◆ THE PROBLEM: The answer must be every line of the records below that holds the word "Given".

◆ INPUT MATERIAL:
"""
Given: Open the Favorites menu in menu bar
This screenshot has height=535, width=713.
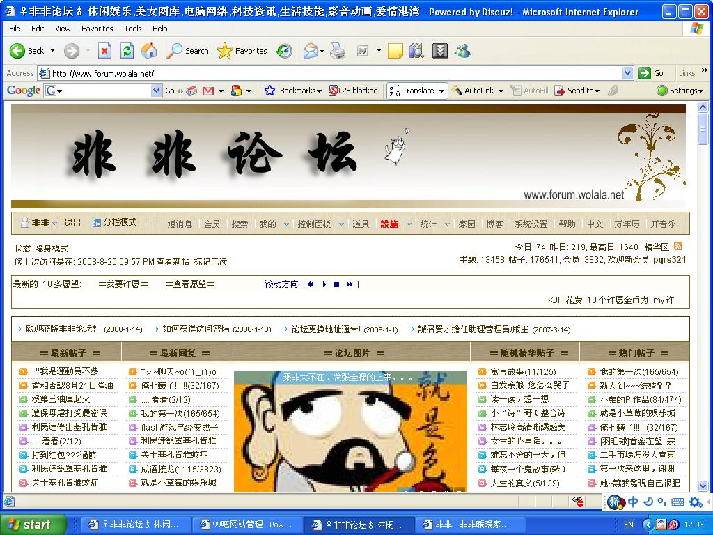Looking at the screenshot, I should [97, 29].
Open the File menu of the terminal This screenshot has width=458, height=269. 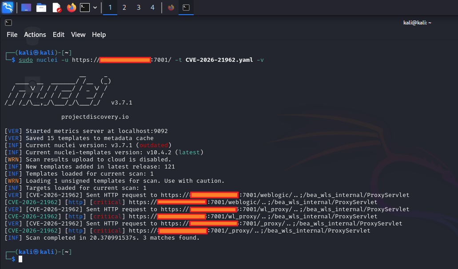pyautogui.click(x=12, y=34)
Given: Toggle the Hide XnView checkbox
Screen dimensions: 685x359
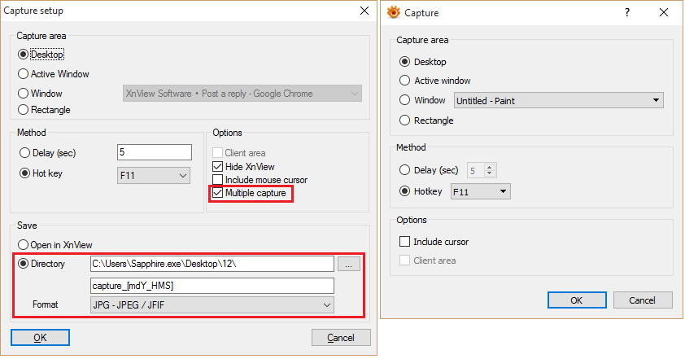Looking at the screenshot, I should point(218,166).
"""
◆ YOUR RESPONSE:
Given: Open the Favorites menu in menu bar
Given: Toggle the Hide XnView checkbox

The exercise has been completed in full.